▶ Directive
Express every line of the following data as one string in a JSON list, and leave out the blank lines.

+++ Records shown +++

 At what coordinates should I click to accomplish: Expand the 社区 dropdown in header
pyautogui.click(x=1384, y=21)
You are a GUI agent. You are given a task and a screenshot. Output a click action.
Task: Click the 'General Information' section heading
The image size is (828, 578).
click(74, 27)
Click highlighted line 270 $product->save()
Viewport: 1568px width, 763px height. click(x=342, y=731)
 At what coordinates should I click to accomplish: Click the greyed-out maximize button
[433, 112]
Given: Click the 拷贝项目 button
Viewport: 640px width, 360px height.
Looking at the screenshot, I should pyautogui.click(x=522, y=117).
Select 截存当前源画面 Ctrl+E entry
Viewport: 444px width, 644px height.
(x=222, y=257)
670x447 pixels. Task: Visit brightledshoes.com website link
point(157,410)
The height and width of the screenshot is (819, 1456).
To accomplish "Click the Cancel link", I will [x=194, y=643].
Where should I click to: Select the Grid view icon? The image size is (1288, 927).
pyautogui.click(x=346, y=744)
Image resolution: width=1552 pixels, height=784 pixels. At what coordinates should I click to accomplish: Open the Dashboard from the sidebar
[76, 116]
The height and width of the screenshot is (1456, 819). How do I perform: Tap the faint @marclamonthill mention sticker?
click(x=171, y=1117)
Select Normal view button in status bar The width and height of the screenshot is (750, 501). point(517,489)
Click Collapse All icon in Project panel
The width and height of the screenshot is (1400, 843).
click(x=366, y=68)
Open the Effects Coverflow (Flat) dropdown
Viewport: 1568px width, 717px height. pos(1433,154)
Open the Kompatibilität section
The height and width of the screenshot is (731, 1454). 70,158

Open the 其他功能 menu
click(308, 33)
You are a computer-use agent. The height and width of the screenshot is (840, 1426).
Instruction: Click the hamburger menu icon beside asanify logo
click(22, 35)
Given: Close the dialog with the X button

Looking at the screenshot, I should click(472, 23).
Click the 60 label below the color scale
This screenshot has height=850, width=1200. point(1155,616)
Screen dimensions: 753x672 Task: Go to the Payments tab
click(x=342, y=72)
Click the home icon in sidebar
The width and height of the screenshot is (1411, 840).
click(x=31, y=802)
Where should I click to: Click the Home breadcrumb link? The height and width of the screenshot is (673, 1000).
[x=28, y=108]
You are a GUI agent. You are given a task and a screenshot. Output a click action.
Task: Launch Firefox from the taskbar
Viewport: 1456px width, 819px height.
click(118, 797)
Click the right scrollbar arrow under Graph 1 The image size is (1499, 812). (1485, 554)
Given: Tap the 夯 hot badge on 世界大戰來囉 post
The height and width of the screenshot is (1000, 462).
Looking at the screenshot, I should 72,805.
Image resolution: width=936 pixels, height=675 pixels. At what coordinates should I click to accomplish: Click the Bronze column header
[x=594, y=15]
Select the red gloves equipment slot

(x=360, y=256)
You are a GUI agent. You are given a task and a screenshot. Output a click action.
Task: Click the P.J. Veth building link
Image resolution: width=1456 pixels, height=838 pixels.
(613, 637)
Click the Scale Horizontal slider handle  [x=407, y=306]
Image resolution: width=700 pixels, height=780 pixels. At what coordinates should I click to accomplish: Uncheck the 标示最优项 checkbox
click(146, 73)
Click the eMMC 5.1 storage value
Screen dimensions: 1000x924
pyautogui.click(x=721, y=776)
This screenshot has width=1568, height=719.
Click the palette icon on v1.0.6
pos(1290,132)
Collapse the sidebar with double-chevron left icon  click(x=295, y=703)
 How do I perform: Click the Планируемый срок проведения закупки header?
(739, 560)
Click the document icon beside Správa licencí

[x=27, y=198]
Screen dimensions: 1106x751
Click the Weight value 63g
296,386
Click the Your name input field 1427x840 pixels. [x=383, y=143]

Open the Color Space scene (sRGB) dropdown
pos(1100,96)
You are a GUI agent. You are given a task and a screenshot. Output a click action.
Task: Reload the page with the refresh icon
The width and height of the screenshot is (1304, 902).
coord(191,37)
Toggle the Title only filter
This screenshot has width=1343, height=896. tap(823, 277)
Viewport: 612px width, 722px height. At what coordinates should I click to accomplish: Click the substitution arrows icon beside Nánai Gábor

+++

▶ Exercise result
[
  " At what coordinates should I click to accomplish: Expand the 社区 dropdown in header",
  "pyautogui.click(x=1384, y=21)",
  "You are a GUI agent. You are given a task and a screenshot. Output a click action.",
  "Task: Click the 'General Information' section heading",
  "The image size is (828, 578).",
  "click(74, 27)",
  "Click highlighted line 270 $product->save()",
  "Viewport: 1568px width, 763px height. click(x=342, y=731)",
  " At what coordinates should I click to accomplish: Click the greyed-out maximize button",
  "[433, 112]",
  "Given: Click the 拷贝项目 button",
  "Viewport: 640px width, 360px height.",
  "Looking at the screenshot, I should pyautogui.click(x=522, y=117).",
  "Select 截存当前源画面 Ctrl+E entry",
  "Viewport: 444px width, 644px height.",
  "(x=222, y=257)",
  "670x447 pixels. Task: Visit brightledshoes.com website link",
  "point(157,410)",
  "The height and width of the screenshot is (819, 1456).",
  "To accomplish \"Click the Cancel link\", I will [x=194, y=643].",
  "Where should I click to: Select the Grid view icon? The image size is (1288, 927).",
  "pyautogui.click(x=346, y=744)",
  "Image resolution: width=1552 pixels, height=784 pixels. At what coordinates should I click to accomplish: Open the Dashboard from the sidebar",
  "[76, 116]",
  "The height and width of the screenshot is (1456, 819). How do I perform: Tap the faint @marclamonthill mention sticker?",
  "click(x=171, y=1117)",
  "Select Normal view button in status bar The width and height of the screenshot is (750, 501). point(517,489)",
  "Click Collapse All icon in Project panel",
  "The width and height of the screenshot is (1400, 843).",
  "click(x=366, y=68)",
  "Open the Effects Coverflow (Flat) dropdown",
  "Viewport: 1568px width, 717px height. pos(1433,154)",
  "Open the Kompatibilität section",
  "The height and width of the screenshot is (731, 1454). 70,158",
  "Open the 其他功能 menu",
  "click(308, 33)",
  "You are a computer-use agent. The height and width of the screenshot is (840, 1426).",
  "Instruction: Click the hamburger menu icon beside asanify logo",
  "click(22, 35)",
  "Given: Close the dialog with the X button",
  "Looking at the screenshot, I should click(472, 23).",
  "Click the 60 label below the color scale",
  "This screenshot has height=850, width=1200. point(1155,616)",
  "Screen dimensions: 753x672 Task: Go to the Payments tab",
  "click(x=342, y=72)",
  "Click the home icon in sidebar",
  "The width and height of the screenshot is (1411, 840).",
  "click(x=31, y=802)",
  "Where should I click to: Click the Home breadcrumb link? The height and width of the screenshot is (673, 1000).",
  "[x=28, y=108]",
  "You are a GUI agent. You are given a task and a screenshot. Output a click action.",
  "Task: Launch Firefox from the taskbar",
  "Viewport: 1456px width, 819px height.",
  "click(118, 797)",
  "Click the right scrollbar arrow under Graph 1 The image size is (1499, 812). (1485, 554)",
  "Given: Tap the 夯 hot badge on 世界大戰來囉 post",
  "The height and width of the screenshot is (1000, 462).",
  "Looking at the screenshot, I should 72,805.",
  "Image resolution: width=936 pixels, height=675 pixels. At what coordinates should I click to accomplish: Click the Bronze column header",
  "[x=594, y=15]",
  "Select the red gloves equipment slot",
  "(x=360, y=256)",
  "You are a GUI agent. You are given a task and a screenshot. Output a click action.",
  "Task: Click the P.J. Veth building link",
  "Image resolution: width=1456 pixels, height=838 pixels.",
  "(613, 637)",
  "Click the Scale Horizontal slider handle  [x=407, y=306]",
  "Image resolution: width=700 pixels, height=780 pixels. At what coordinates should I click to accomplish: Uncheck the 标示最优项 checkbox",
  "click(146, 73)",
  "Click the eMMC 5.1 storage value",
  "Screen dimensions: 1000x924",
  "pyautogui.click(x=721, y=776)",
  "This screenshot has width=1568, height=719.",
  "Click the palette icon on v1.0.6",
  "pos(1290,132)",
  "Collapse the sidebar with double-chevron left icon  click(x=295, y=703)",
  " How do I perform: Click the Планируемый срок проведения закупки header?",
  "(739, 560)",
  "Click the document icon beside Správa licencí",
  "[x=27, y=198]",
  "Screen dimensions: 1106x751",
  "Click the Weight value 63g",
  "296,386",
  "Click the Your name input field 1427x840 pixels. [x=383, y=143]",
  "Open the Color Space scene (sRGB) dropdown",
  "pos(1100,96)",
  "You are a GUI agent. You are given a task and a screenshot. Output a click action.",
  "Task: Reload the page with the refresh icon",
  "The width and height of the screenshot is (1304, 902).",
  "coord(191,37)",
  "Toggle the Title only filter",
  "This screenshot has width=1343, height=896. tap(823, 277)",
  "Viewport: 612px width, 722px height. At what coordinates should I click to accomplish: Click the substitution arrows icon beside Nánai Gábor"
]